Basing next year’s business rates on the September Retail Price Index (RPI) figure announced today (Tuesday) would hit retailers with £175m in extra costs, posing a significant threat to the health of our high streets, according to the British Retail Consortium (BRC).

The BRC is issuing a “stark warning” that a 2.6% increase in rates in April 2013 would “seriously impede retailers’ ability to invest and create jobs”, especially for young people. Business rates have already risen dramatically in both 2011 (4.6%) and 2012 (5.6%), a cumulative increase of more than half a billion pounds.

Through its ‘Fair Rates for Retail’ campaign, run jointly with industry magazine Retail Week and backed by many top retail chief executives, the BRC is calling on the government to freeze business rates in 2013 in order to support jobs and growth during tough trading conditions.

As a consumer-focused sector that uses large amounts of property across the UK, retailers already pay 28% of all business rates. They would be hit disproportionately hard by a 2.6% rise next April.

The campaign also calls on the government to honour its commitment to review the mechanism for setting rates increases, and to introduce a fairer, more sustainable formula for the future. The BRC favours basing business rates increases on an annual average of the Consumer Price Index (CPI), rather than the lottery of taking only September’s RPI.

BRC director, Stephen Robertson, said: “This RPI announcement reveals the scale of the potential damage to our high streets that will follow if the government follows previous practice and translates it directly into next April’s rates increase.
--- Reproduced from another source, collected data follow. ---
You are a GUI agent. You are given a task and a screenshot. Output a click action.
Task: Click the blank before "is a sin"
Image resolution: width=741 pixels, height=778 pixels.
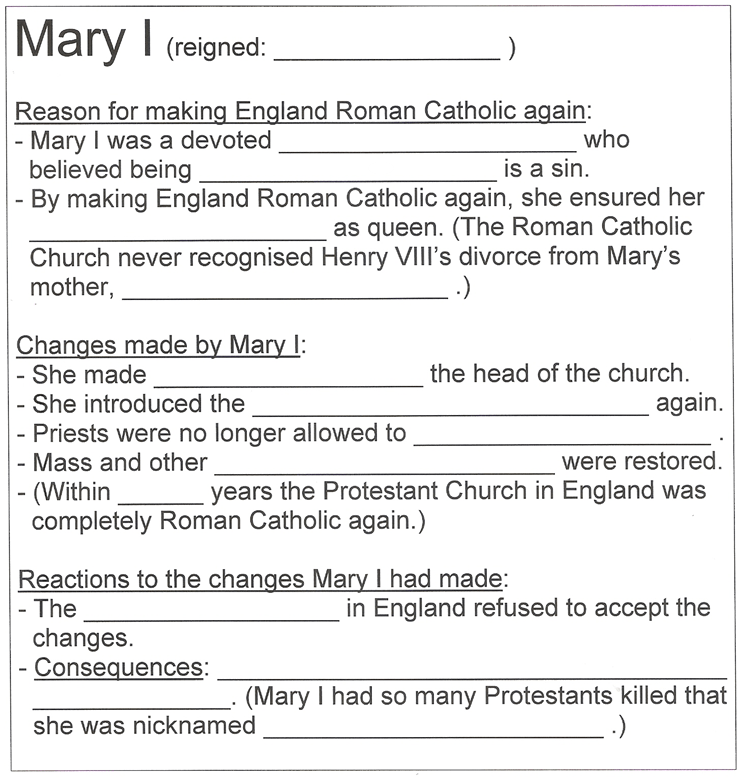347,176
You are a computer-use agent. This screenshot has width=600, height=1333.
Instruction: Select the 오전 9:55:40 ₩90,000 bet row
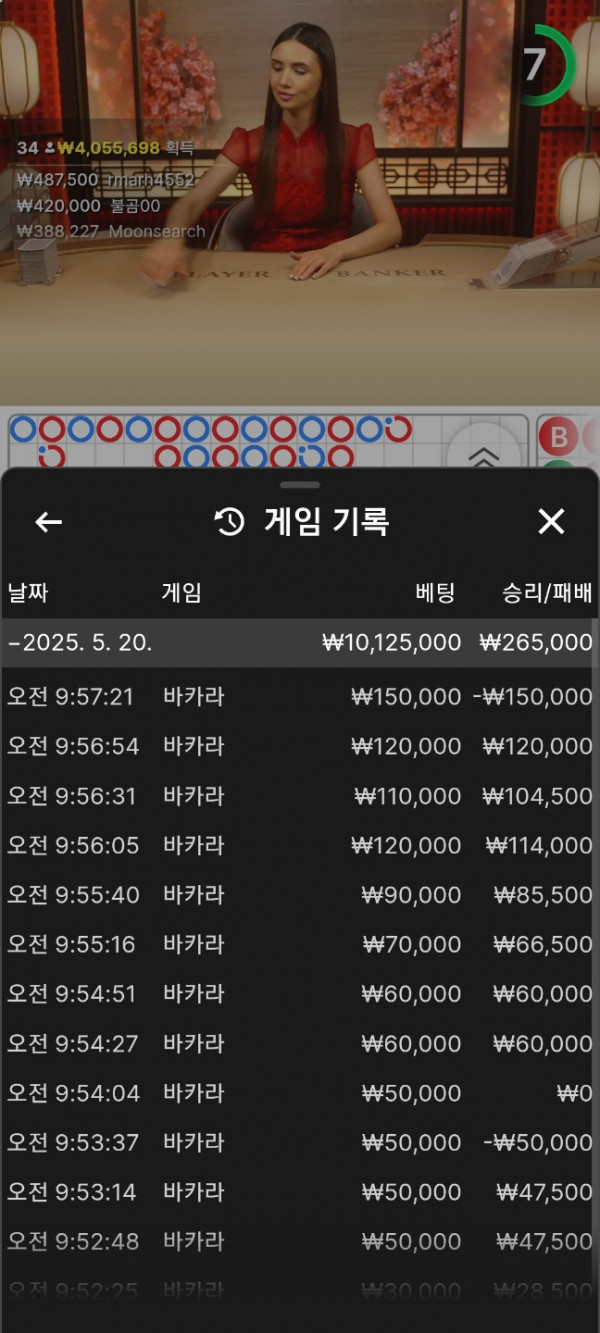click(300, 895)
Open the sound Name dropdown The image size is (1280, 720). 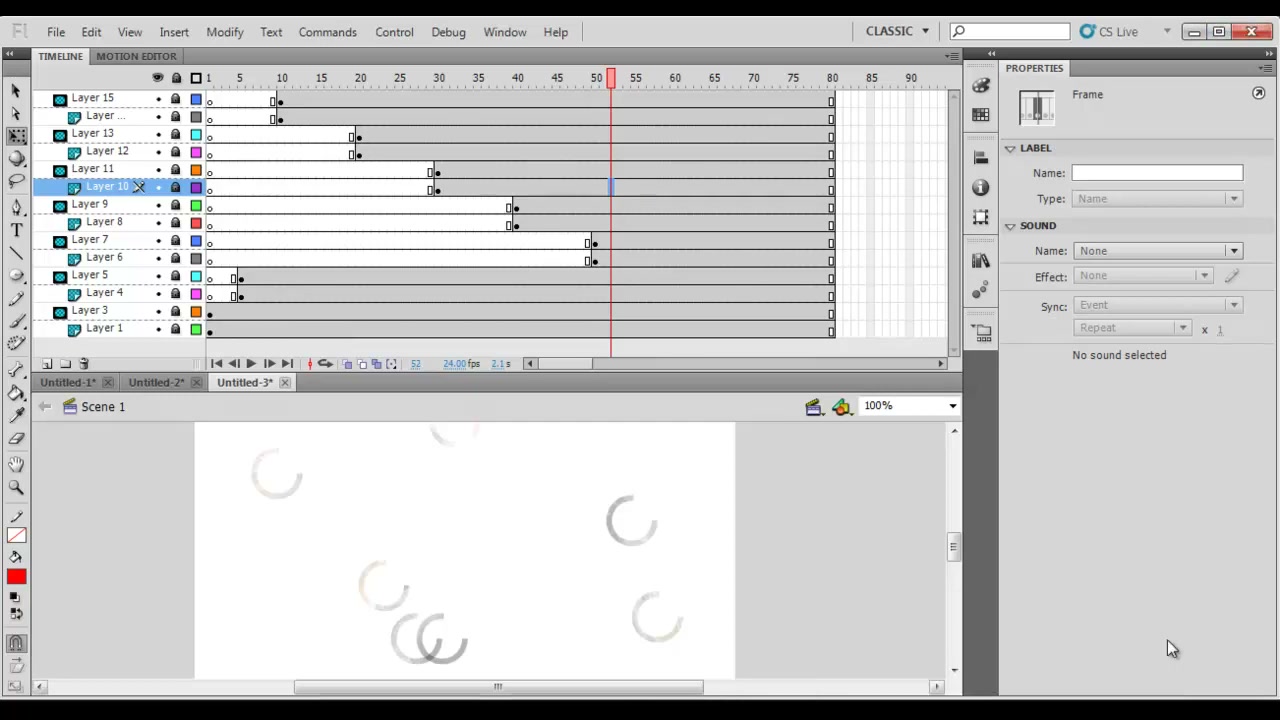1157,251
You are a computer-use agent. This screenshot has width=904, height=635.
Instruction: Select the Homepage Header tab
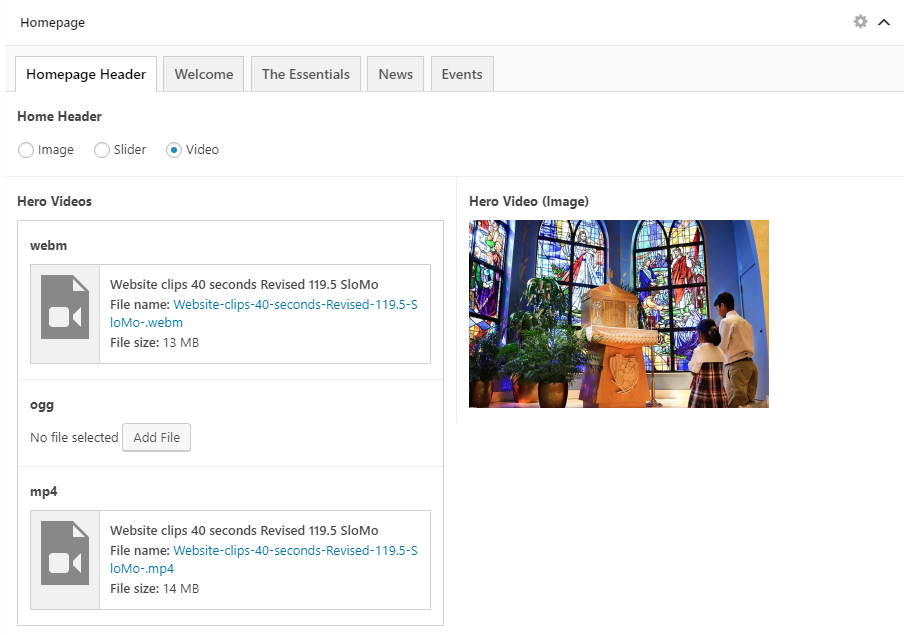point(86,74)
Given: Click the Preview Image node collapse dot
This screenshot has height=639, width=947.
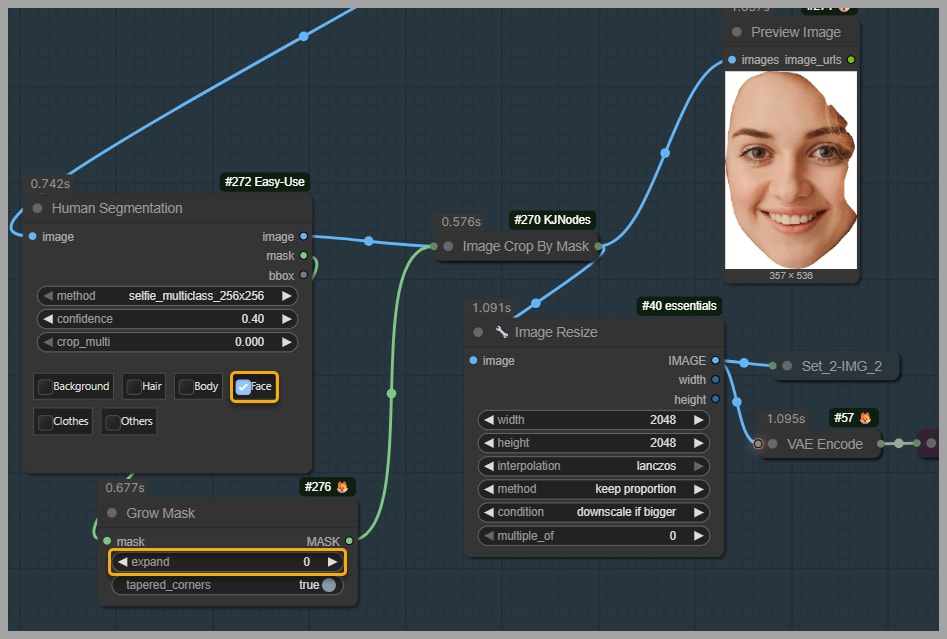Looking at the screenshot, I should [x=737, y=32].
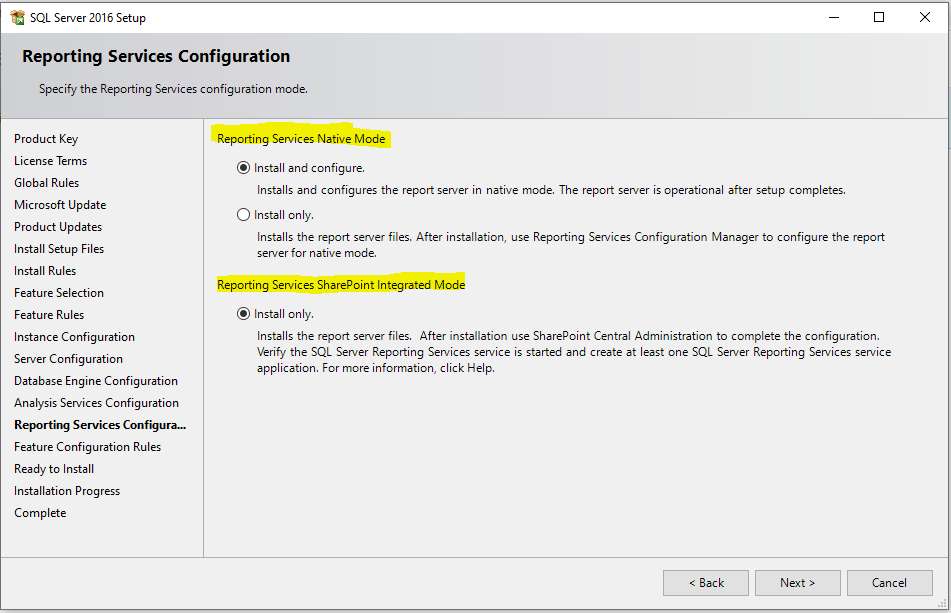
Task: Open Database Engine Configuration step
Action: (x=96, y=381)
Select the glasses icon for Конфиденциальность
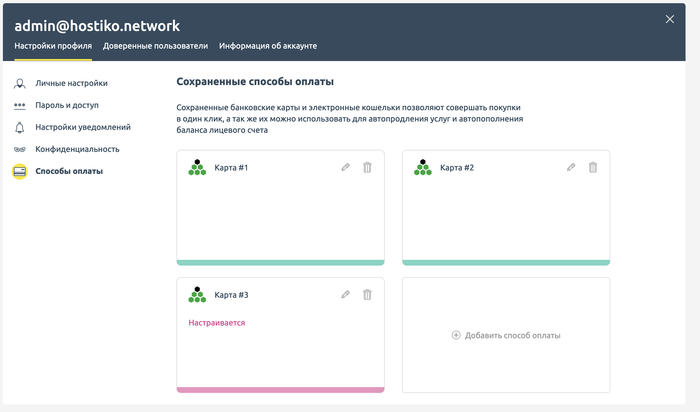The width and height of the screenshot is (700, 412). click(x=20, y=150)
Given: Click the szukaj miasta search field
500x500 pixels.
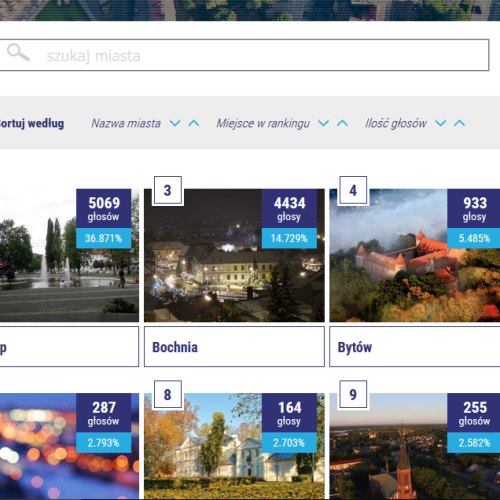Looking at the screenshot, I should [x=244, y=55].
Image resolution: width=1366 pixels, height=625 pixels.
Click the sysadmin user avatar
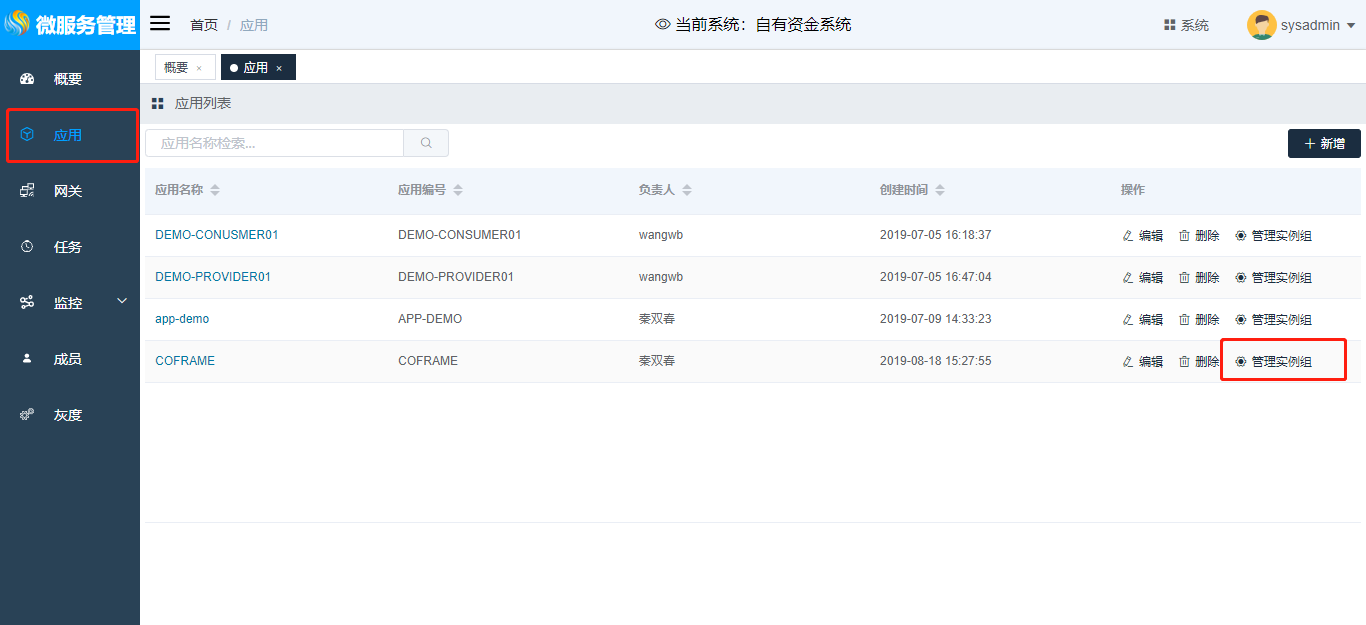[1261, 25]
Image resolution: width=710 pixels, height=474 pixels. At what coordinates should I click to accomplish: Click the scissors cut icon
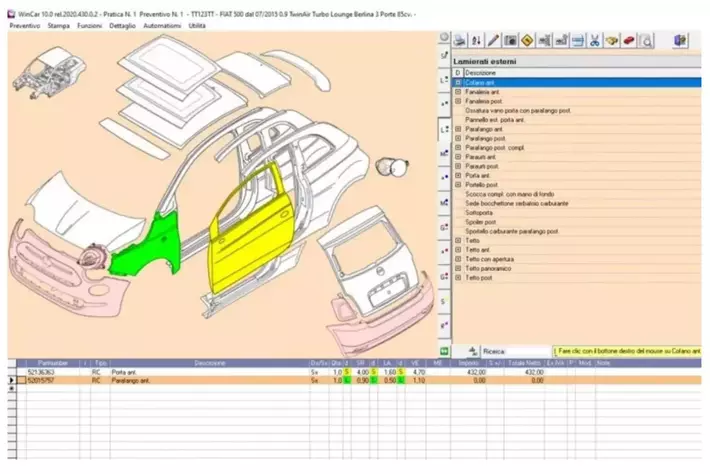(594, 41)
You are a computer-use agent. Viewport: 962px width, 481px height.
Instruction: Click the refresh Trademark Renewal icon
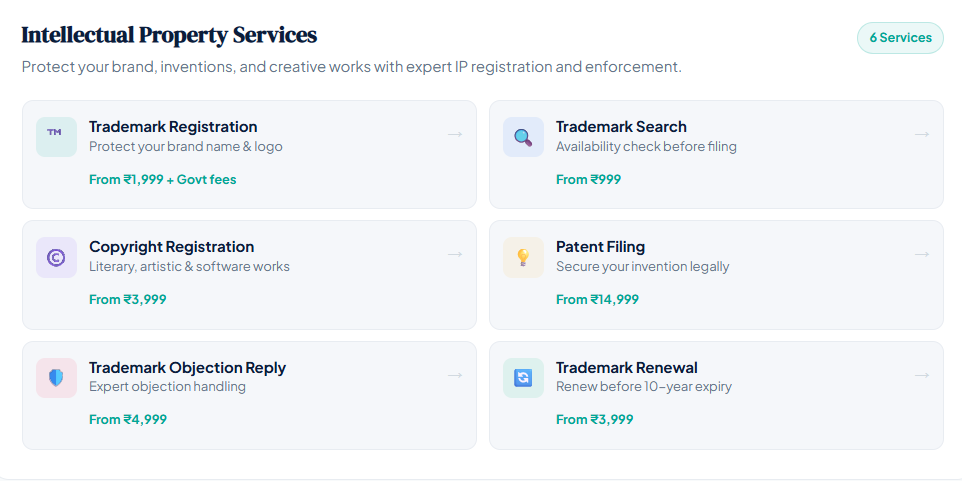click(523, 378)
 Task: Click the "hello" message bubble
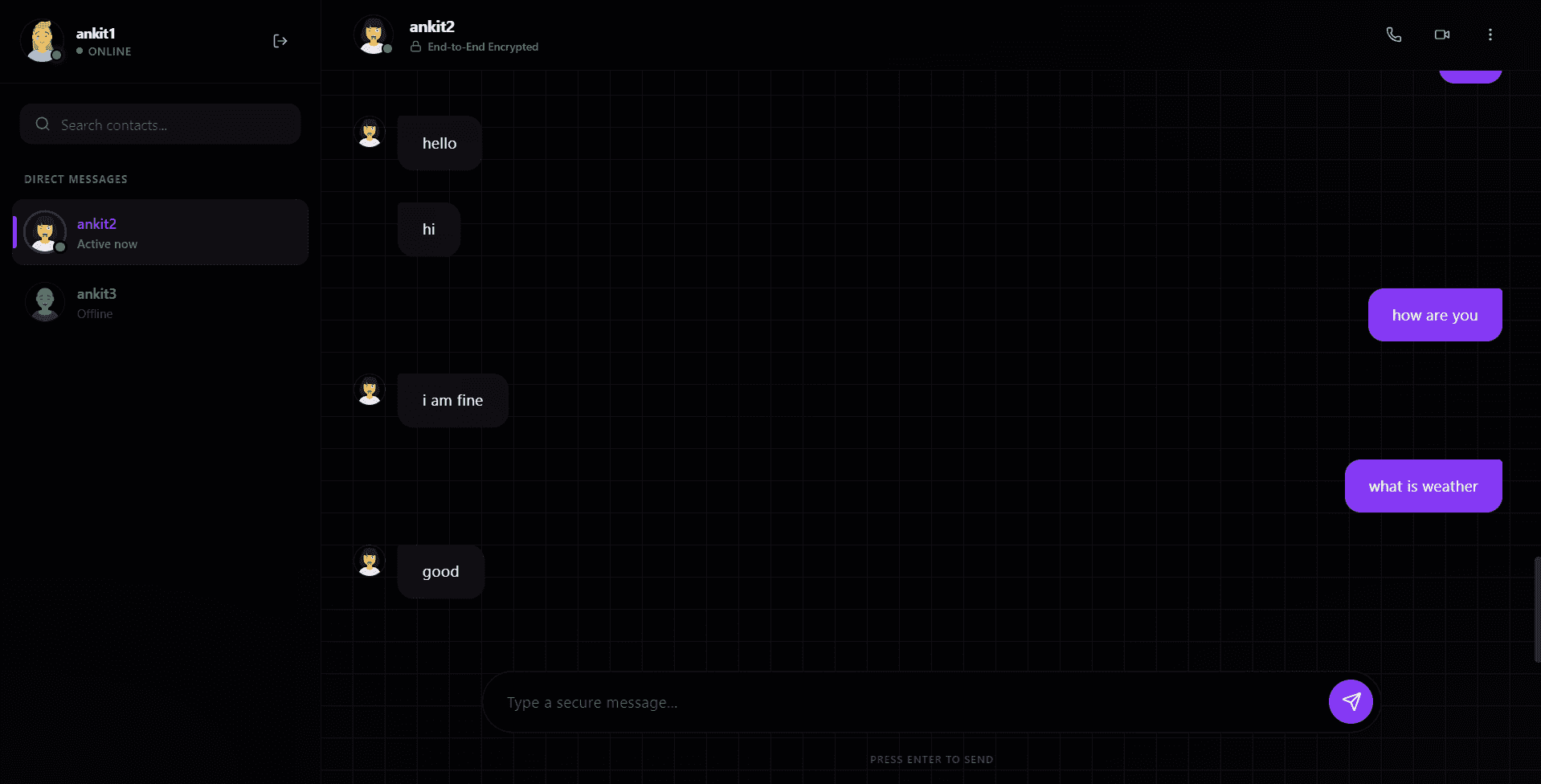point(439,143)
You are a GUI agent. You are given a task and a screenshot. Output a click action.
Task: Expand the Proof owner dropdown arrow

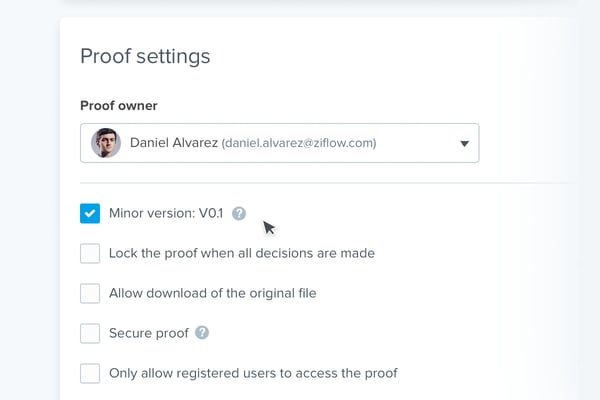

“The retail industry is the UK’s biggest private sector employer, providing crucial first jobs to a million 16-24 -year-olds. Expecting retailers to bear a huge rates hike for the third year running can only lead to fewer chances of work, less investment and more troubled high streets.

“The government must recognise that retail has already contributed its fair share to the Exchequer and freeze business rates in 2013. It also needs to reform the mechanism for setting future increases so that it is fairer and less volatile.”